== RECORDS SHOWN

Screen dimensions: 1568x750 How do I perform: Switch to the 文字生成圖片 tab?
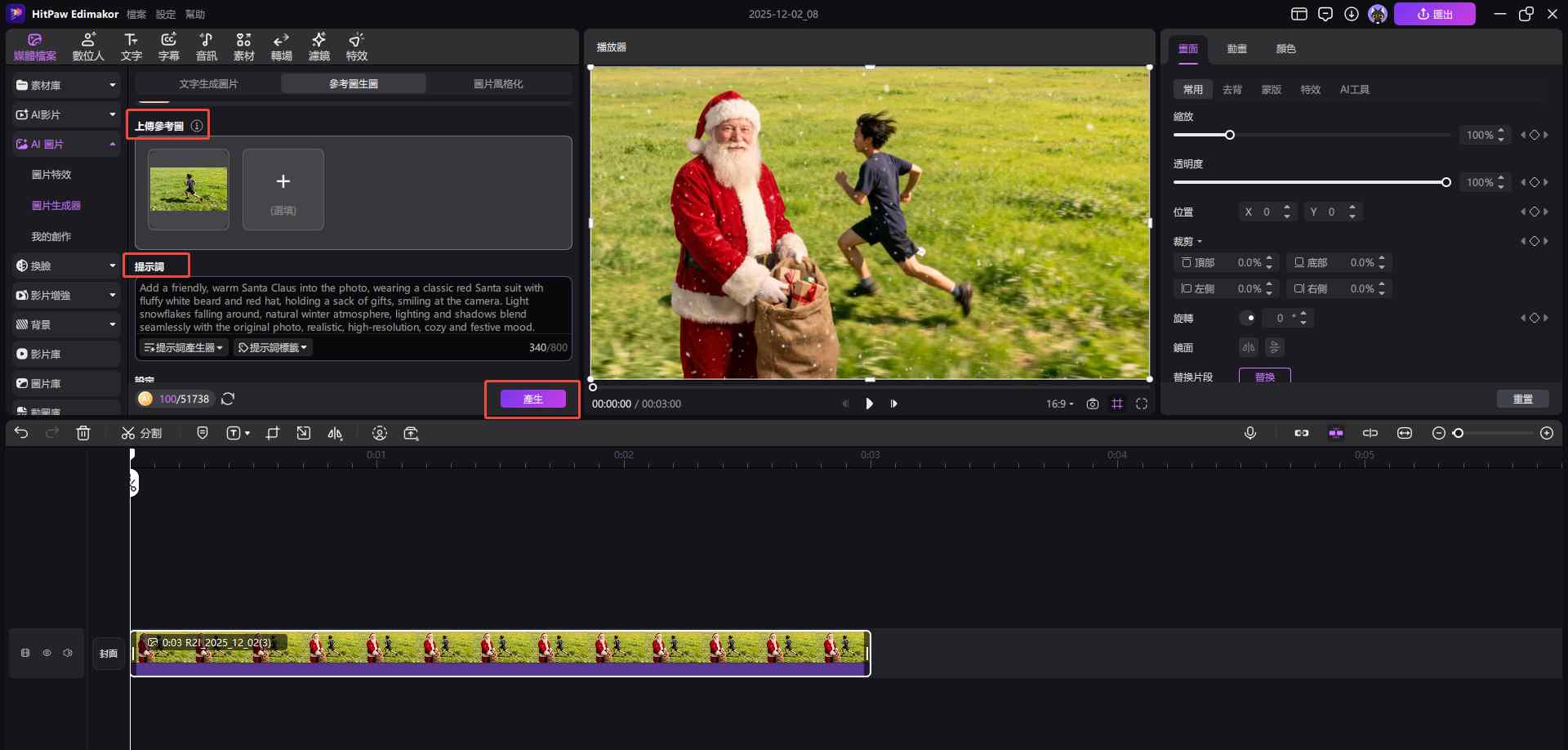(x=208, y=83)
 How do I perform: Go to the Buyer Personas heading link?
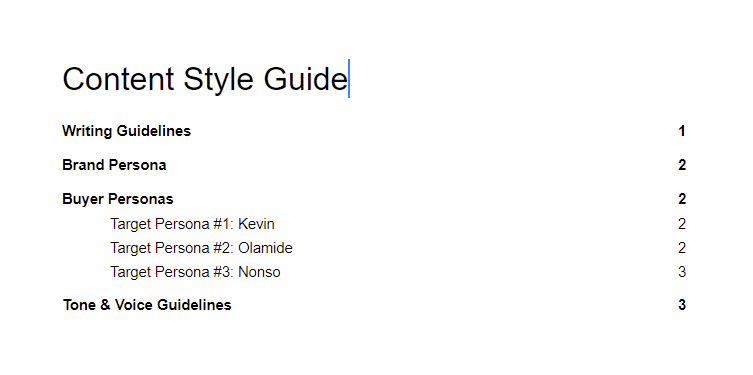tap(118, 199)
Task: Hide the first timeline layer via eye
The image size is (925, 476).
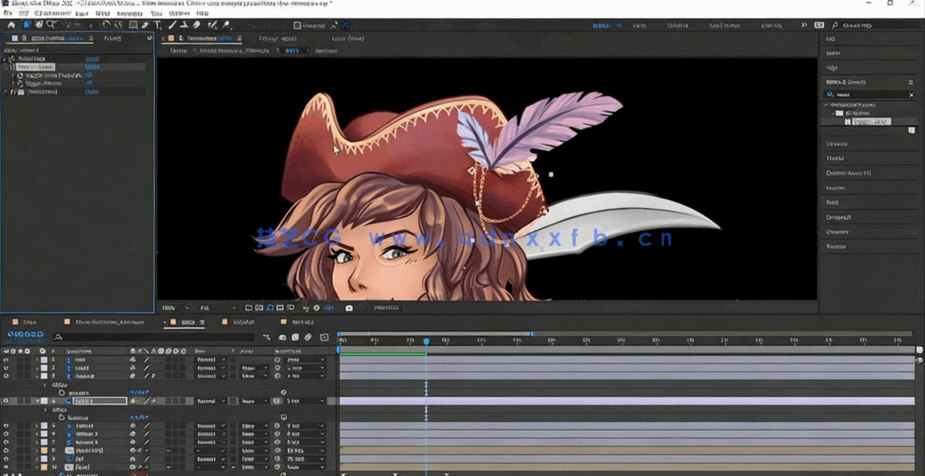Action: point(6,360)
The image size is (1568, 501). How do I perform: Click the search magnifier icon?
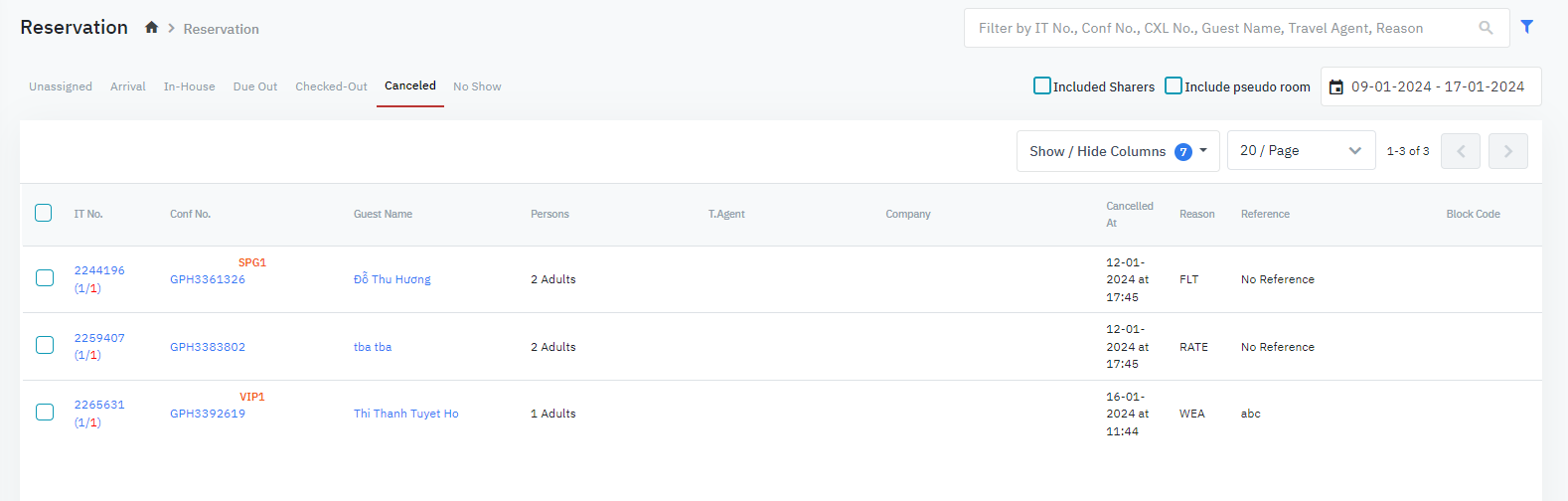1486,28
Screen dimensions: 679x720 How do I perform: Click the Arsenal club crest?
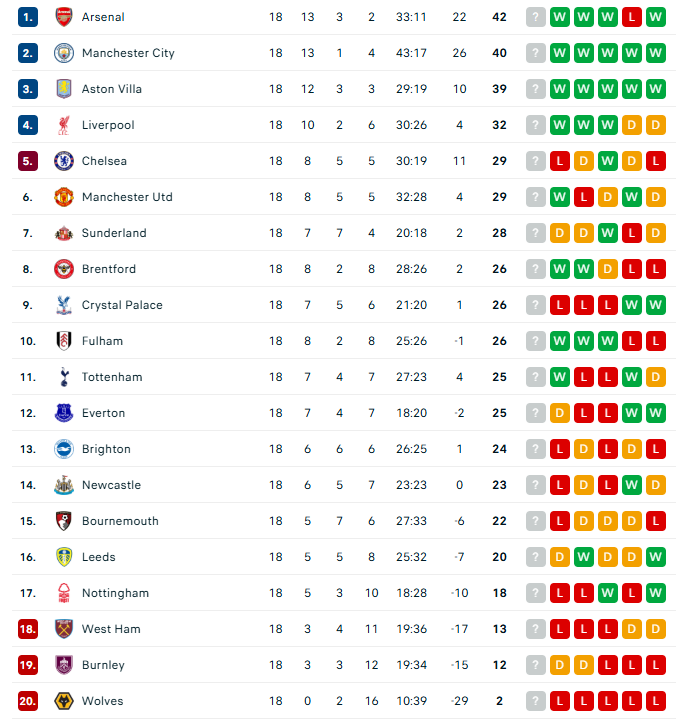(x=64, y=17)
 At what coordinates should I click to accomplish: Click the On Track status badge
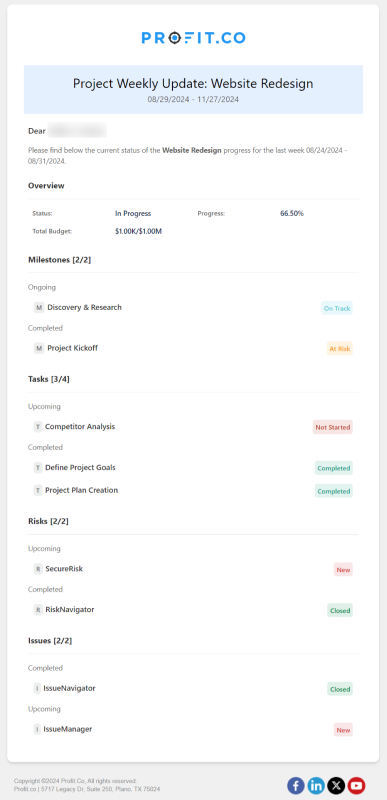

====

EXERCISE BRIEF:
Every line of the data above should be returned exactly, with the pictures removed.

OUTPUT:
Screen dimensions: 1568x750 How do I perform: Switch to the 文字生成圖片 tab?
(x=208, y=83)
 How do I perform: Go to the Buyer Personas heading link?
tap(118, 199)
Task: Hide the first timeline layer via eye
The image size is (925, 476).
Action: point(6,360)
The image size is (1568, 501). How do I perform: Click the search magnifier icon?
1486,28
Screen dimensions: 679x720 How do I perform: Click the Arsenal club crest?
(x=64, y=17)
 At what coordinates should I click to accomplish: Click the On Track status badge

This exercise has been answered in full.